Automated Measurement of Geniohyoid Muscle Thickness During Speech Using Deep Learning and Ultrasound
This work provides a tool for scalable and objective assessment of speech and swallowing disorders, benefiting researchers and clinicians studying speech motor control by automating a previously time-consuming manual measurement process.
This paper introduces SMMA, an automated framework using deep learning and ultrasound to measure geniohyoid muscle thickness during speech, achieving near-human accuracy (Dice = 0.9037, MAE = 0.53 mm). Applying SMMA to Cantonese vowel production, the authors found that /a:/ exhibited significantly greater geniohyoid thickness (7.29 mm) compared to /i:/ (5.95 mm, p < 0.001).

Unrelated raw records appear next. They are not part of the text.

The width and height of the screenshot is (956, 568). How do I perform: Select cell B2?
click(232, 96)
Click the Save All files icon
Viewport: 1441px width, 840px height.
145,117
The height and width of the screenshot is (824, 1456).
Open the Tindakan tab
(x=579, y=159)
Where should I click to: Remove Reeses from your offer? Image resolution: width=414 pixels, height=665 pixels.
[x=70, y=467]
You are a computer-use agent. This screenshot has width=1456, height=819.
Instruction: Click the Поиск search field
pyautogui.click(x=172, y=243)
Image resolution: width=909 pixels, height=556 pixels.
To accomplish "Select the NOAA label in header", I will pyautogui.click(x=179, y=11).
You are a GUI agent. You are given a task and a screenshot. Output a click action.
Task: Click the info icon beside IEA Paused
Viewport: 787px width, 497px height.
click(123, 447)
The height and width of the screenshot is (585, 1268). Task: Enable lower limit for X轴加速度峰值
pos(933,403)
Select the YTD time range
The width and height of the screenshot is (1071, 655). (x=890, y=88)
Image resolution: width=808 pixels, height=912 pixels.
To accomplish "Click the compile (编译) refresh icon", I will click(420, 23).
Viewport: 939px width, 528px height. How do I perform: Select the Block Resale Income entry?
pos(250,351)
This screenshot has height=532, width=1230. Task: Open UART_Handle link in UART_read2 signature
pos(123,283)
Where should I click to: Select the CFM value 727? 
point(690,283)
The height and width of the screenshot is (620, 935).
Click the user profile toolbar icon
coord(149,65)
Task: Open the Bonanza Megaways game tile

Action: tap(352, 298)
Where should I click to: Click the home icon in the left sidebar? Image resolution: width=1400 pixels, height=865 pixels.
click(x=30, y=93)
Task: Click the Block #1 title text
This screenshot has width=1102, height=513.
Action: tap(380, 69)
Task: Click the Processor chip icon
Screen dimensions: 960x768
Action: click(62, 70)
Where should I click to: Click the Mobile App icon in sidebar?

Manual measurement of muscle morphology from ultrasound during speech is time-consuming and limits large-scale studies. We present SMMA, a fully automated framework that combines deep-learning segmentation with skeleton-based thickness quantification to analyze geniohyoid (GH) muscle dynamics. Validation demonstrates near-human-level accuracy (Dice = 0.9037, MAE = 0.53 mm, r = 0.901). Application to Cantonese vowel production (N = 11) reveals systematic patterns: /a:/ shows significantly greater GH thickness (7.29 mm) than /i:/ (5.95 mm, p < 0.001, Cohen's d > 1.3), suggesting greater GH activation during production of /a:/ than /i:/, consistent with its role in mandibular depression. Sex differences (5-8% greater in males) reflect anatomical scaling. SMMA achieves expert-validated accuracy while eliminating the need for manual annotation, enabling scalable investigations of speech motor control and objective assessment of speech and swallowing disorders.